**Extrait de page**.
Les facteurs explicatifs de cette tendance
L’accessibilité financière des passoires thermiques
La décote appliquée aux passoires thermiques les rend plus accessibles financièrement, notamment pour les primo-accédants ou les investisseurs à la recherche d’opportunités. Dans un contexte de hausse des taux d’intérêt et de durcissement des conditions d’octroi de crédit, ces biens peuvent représenter une porte d’entrée sur le marché immobilier.
Le potentiel de valorisation
Paradoxalement, les passoires thermiques peuvent être perçues comme des opportunités d’investissement. En effet, les acheteurs avisés voient dans ces biens un potentiel de valorisation important après rénovation énergétique. Les aides gouvernementales à la rénovation, comme MaPrimeRénov’, renforcent cette attractivité.
La pression du marché locatif
Par ailleurs, la tension sur le marché locatif, particulièrement dans les grandes villes, pousse certains locataires à devenir propriétaires. Et, même si cela implique l’acquisition d’un bien moins performant énergétiquement. L’urgence de se loger prend parfois le pas sur les considérations énergétiques.
Les implications de cette vente rapide des passoires thermiques
Un défi pour la transition énergétique
Cette dynamique pose un défi majeur pour la transition énergétique du parc immobilier français. Selon le Ministère de la Transition écologique, le secteur du bâtiment représente environ 45% de la consommation d’énergie finale et 27% des émissions de gaz à effet de serre en France. Or, l’objectif de rénovation de l’ensemble des passoires thermiques d’ici 2028, fixé par la loi Climat et Résilience, semble compromis par cette tendance du marché.
La nécessité d’ajuster les politiques publiques
Face à ce constat, il apparaît nécessaire d’ajuster les politiques publiques pour accélérer la rénovation énergétique. Cela pourrait passer par :
- Un renforcement des incitations financières à la rénovation
- Une meilleure sensibilisation des acheteurs aux coûts réels d’exploitation des passoires thermiques
- Un accompagnement renforcé des propriétaires dans leurs projets de rénovation
L’évolution du comportement des acheteurs
Par ailleurs, l’étude BPCE L’Observatoire suggère une évolution du comportement des acheteurs. Si le DPE est désormais un critère important dans le choix d’un bien, d’autres facteurs comme la localisation ou le prix restent prépondérants. De même, les professionnels de l’immobilier ont un rôle crucial à jouer dans la sensibilisation des acheteurs aux enjeux énergétiques.

Données tirées d'une collection:

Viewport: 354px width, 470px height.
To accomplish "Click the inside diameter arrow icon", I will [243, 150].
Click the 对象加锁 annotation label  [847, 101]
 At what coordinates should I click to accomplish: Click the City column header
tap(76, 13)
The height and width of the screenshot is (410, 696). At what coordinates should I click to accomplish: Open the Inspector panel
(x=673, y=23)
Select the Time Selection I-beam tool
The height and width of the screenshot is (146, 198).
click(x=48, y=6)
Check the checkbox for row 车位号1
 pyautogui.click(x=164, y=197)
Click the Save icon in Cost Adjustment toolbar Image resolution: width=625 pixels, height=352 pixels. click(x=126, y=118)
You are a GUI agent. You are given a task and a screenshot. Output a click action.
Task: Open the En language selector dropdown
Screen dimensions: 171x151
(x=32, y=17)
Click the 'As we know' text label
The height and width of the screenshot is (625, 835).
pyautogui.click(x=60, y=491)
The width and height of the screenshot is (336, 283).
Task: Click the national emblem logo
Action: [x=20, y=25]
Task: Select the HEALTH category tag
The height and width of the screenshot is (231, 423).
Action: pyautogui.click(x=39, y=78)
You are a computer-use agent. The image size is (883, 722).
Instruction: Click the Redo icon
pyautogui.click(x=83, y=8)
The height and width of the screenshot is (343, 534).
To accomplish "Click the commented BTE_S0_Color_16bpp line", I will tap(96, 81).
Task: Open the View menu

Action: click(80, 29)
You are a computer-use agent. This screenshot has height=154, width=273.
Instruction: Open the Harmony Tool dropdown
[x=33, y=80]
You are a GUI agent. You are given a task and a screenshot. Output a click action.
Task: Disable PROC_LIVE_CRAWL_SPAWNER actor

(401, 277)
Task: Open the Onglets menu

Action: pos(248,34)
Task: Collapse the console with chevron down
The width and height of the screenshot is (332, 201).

**À faire**.
(A) Recopiez mot pour mot le passage de l'extrait sur les passoires thermiques qui va de "La nécessité d’ajuster" jusqu'à "aux enjeux énergétiques.", ces mots compris.
(B) Prolongez le texte sur les passoires thermiques à partir de sa dernière phrase.
Les données ne jouent aucun rôle dans ce travail.

**Corrigés**.
(A)
La nécessité d’ajuster les politiques publiques
Face à ce constat, il apparaît nécessaire d’ajuster les politiques publiques pour accélérer la rénovation énergétique. Cela pourrait passer par :
- Un renforcement des incitations financières à la rénovation
- Une meilleure sensibilisation des acheteurs aux coûts réels d’exploitation des passoires thermiques
- Un accompagnement renforcé des propriétaires dans leurs projets de rénovation
L’évolution du comportement des acheteurs
Par ailleurs, l’étude BPCE L’Observatoire suggère une évolution du comportement des acheteurs. Si le DPE est désormais un critère important dans le choix d’un bien, d’autres facteurs comme la localisation ou le prix restent prépondérants. De même, les professionnels de l’immobilier ont un rôle crucial à jouer dans la sensibilisation des acheteurs aux enjeux énergétiques.

(B)
Conclusion et perspectives
La dynamique actuelle du marché immobilier français, où les passoires thermiques se vendent plus rapidement que les logements performants, révèle une tension entre les objectifs de transition énergétique et les réalités économiques du secteur. Cette situation appelle à une réflexion approfondie sur les moyens de concilier l’accès au logement, la performance énergétique et la lutte contre le changement climatique.
“ Les chiffres de La Vigie tendent à conforter les analyses comportementales des vendeurs et acquéreurs de début 2024 . En effet, ces chiffres indiquent que si le marché doit se rééquilibrer, les vendeurs devront trouver un équilibre entre leurs attentes de prix et le délai nécessaire aux professionnels immobiliers permettant de leur trouver un acquéreur.” commente Mihai GAVRILOIU, co-CEO et co-fondateur de GoFlint.
L’introduction de l’indice de viscosité par GoFlint apporte un éclairage nouveau sur ces dynamiques de marché. Il sera intéressant de suivre l’évolution de cet indicateur dans les prochains trimestres pour comprendre si cette tendance se confirme ou si le marché finit par s’aligner sur les objectifs de transition énergétique.
En définitive, le défi pour les années à venir sera de transformer cette apparente contradiction en une opportunité de rénovation massive du parc immobilier français, conciliant ainsi les impératifs environnementaux et les réalités économiques du marché.